What Place For The Arts?

In the hierarchy of teaching, the arts are often at the bottom, perceived as being both less academically rigorous and less important than mathematics, science, and languages. I believe, however, that art education holds a unique and vital place in education, and that it is marginalised to the detriment of our students.

Art education is invaluable for the depth of personal growth it affords those who study it. If the aim of secondary school education is to teach students critical thinking and personal responsibility, I would argue that no subject is better suited to teaching these skills and values than art. The exploration of themes in art encompass the whole spectrum of human nature and achievement from mathematics, science, history, literature, philosophy, and anthropology, to religion, politics, ecology, esoterica, aesthetics, and symbolism. The process is one of continuous exploration and risk-taking, encouraging students to grow as individuals by exploring their sense of being in relation to the world. It is predicated on making mistakes, on exploring many paths in pursuit of often very complex thinking – with (in contrast to other subjects) no correct or incorrect responses to guide their efforts. It requires its students to become aware of their own cognitive processes, to position themselves critically in response to often difficult issues, and to learn to trust their own judgement in limitless and unbounded terrain by taking personal responsibility for their continued exploration.

In short, making art is difficult. It is mentally and spiritually challenging. Because there is no correct answer it takes great courage, and students must rely increasingly on their own judgement as they approach the senior level.

I believe the benefit of art education is that it affords students a safe space from which to discover the necessary confidence to develop their own judgement. But more than this, it helps them to recognise that there is a larger context for their work – that their learning and growth is directed at life beyond their time at school. I believe that art education in school instils those habits of thought and self-reliance that will prove invaluable to students no matter what path they follow afterwards. I believe it teaches them things that will be universally helpful to them throughout their lives: communication skills, critical thinking, personal responsibility, boldness of attack, the will to take chances, the courage to fail and to try again. As a teacher I therefore encourage independent thinking and far-ranging exploration – both conceptually and practically.

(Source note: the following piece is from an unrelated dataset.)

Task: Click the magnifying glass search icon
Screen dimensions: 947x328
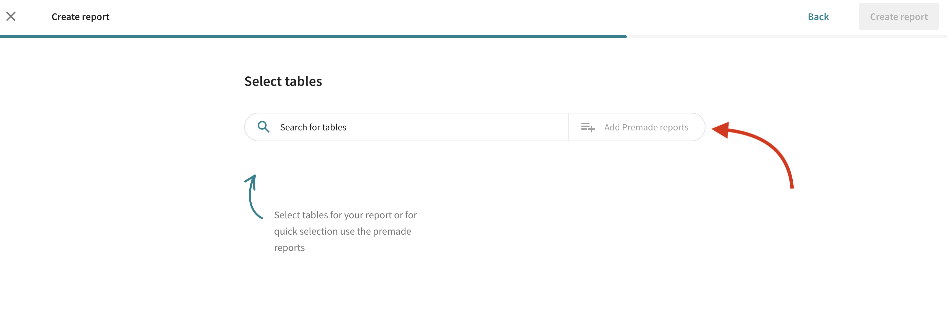Action: (x=263, y=127)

Increasingly people are acknowledging that there is more than one kind of intelligence; that intelligence and cognition are multi-modal, and that traditional academic subjects privilege only one aspect of a very complex interaction. Popular wisdom has it there are two major modes of knowing and understanding the world: the discursive and the non-discursive. The former is the mode that encompasses the scientific and logical, as well as those fields of inquiry that proceed through verbal and written language. The non-discursive can be defined as that which resists projection into the discursive form of language and is difficult to hold in conception, and perhaps impossible to communicate. Art has its own language, and like all languages it provide a deeper way of understanding and engaging with the world. Like other languages, it too resists translation, or at least cannot be translated without losing something of its meaning, but like all languages is opens up new ways of engaging with the world.


Results that matter

I believe there is a difference between teaching for life and teaching for exams. Academic qualifications are becoming less and less an assurance of success in the world outside of schools and universities. There is not necessarily a correlation between academic success in school and success in life – and preparing our students for the latter is vastly more important than the former as they move in to an uncertain and unpredictable future. Teaching with exam-success in mind may get good results in the short term, but isn’t necessarily good education; teaching for life is good education, and will also, necessarily, get good results in the long term.

For this reason I believe that the focus of good education should not be solely on the importance of exams and marks. The focus of good education should not be on getting something ‘right’ or ‘wrong’ in standardised settings, or on chasing after the intangible notion of perfection. Rather, the focus should be on teaching students to think for themselves, to make their own decisions, to follow their intuition and inspiration, to make their own mistakes, to own those mistakes, learn from them, and realise that without them there can be no growth.

Good marks are not in themselves a reflection of any student’s abilities or character, and should not be what real learning is about. The qualities of character that art develops in students is, I feel, more important for the students than the results on their report cards. I believe that instilling in our students a lifelong desire for learning and a willingness to make their own decisions and carry the consequences thereof will lead to better results overall, across all subjects, than exam-oriented teaching.